Full detail in docs/GOTCHAS.md. The short list:

  1. Use gcc, not clang, as the host compiler. clang 21 segfaults compiling MLIR BuiltinDialectBytecode.cpp.
  2. -DIREE_BUILD_PYTHON_BINDINGS=OFF. Python bindings hit -Werror,-Wmacro-redefined; the CLI tools don't need them.
  3. Bump the Peano (llvm-aie) pin. The repo's pinned nightly has expired from the index; build.sh auto-selects the newest.
  4. -DIREE_ERROR_ON_MISSING_SUBMODULES=OFF. You intentionally skip 3 heavy submodules.
  5. Compile with --iree-amdaie-device-hal=amdxdna (+ --iree-hal-indirect-command-buffers=false --iree-hal-memoization=false) or the dispatch times out.
  6. ⚠️ Run with --amdxdna_n_core_cols=4, not 5. Phoenix reports 5 raw columns but uses 4 (npu1_4col). Passing 5 → cores hang → ert state 8 timeout.

🎯 Where can you actually use this?

Full audience-by-audience guide (games · AI agents · local apps) with feasibility ratings → docs/APPLICATIONS.md.

Quick version — docs/USE-CASES.md. Honestly: this is kernel-level (matmul/conv building blocks), not turnkey model serving. Good for learning NPU programming, benchmarking, building/offloading specific low-power inference primitives, and contributing to the open XDNA1-on-Linux effort. It will not give you a drop-in LLM/Whisper/ONNX runtime on XDNA1 — that's XDNA2 / Windows territory.

📚 Background

See docs/BACKGROUND.md for XDNA1 vs XDNA2, why Linux is hard for first-gen, and how the amdxdna HAL talks to /dev/accel0.

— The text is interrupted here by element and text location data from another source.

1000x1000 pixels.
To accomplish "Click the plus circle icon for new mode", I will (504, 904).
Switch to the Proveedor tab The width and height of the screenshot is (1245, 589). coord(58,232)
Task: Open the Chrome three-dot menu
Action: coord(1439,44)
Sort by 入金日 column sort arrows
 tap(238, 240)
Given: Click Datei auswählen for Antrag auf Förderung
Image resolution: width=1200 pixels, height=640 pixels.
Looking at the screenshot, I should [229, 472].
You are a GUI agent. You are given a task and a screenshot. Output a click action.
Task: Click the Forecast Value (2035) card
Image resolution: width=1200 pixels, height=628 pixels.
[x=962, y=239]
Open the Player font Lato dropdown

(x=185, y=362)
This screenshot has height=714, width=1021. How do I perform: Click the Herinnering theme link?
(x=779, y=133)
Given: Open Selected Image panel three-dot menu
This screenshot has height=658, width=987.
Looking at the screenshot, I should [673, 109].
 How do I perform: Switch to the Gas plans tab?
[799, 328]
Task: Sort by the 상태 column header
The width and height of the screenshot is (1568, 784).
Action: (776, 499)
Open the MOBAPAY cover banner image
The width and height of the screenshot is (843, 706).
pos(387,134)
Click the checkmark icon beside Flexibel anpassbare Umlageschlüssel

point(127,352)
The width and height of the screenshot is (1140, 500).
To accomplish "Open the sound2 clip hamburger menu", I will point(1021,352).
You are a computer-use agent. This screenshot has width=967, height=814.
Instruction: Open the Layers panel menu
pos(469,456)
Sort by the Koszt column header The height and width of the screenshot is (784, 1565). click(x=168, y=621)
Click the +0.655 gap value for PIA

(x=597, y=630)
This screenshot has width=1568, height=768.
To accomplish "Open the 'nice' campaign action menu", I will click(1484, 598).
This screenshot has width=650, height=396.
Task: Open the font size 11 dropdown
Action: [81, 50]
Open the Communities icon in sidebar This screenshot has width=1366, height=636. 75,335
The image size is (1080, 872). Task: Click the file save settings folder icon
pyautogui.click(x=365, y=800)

🧭 Where this sits (and what it is not)

This is not the first NPU-on-Linux project, and it invents none of the stack — the driver, compiler, and runtime all predate it and do the heavy lifting:

Layer Prior art we build on / sit next to
Kernel driver amd/xdna-driveramdxdna, mainline since Linux 6.14, enumerates XDNA1 as /dev/accel/accel0
Compiler / runtime nod-ai/iree-amd-aie, Xilinx/mlir-aie (IRON), Xilinx/llvm-aie (Peano), amd/Triton-XDNA — SDKs/frameworks that compile for npu1
Prior XDNA1 + Linux compute a research paper (arXiv 2504.03083 — GPT-2 on a Phoenix 7940HS via IRON), primitive-only tutorials, the Gentoo wiki XDNA writeup
Turnkey NPU LLM on Linux FastFlowLM · Lemonade 10.x · AMD Ryzen AI SW — all XDNA2-only; they explicitly exclude XDNA1

So "first NPU on Linux", "first compiler", or "first to run XDNA1" would all be overclaims — and we don't make them.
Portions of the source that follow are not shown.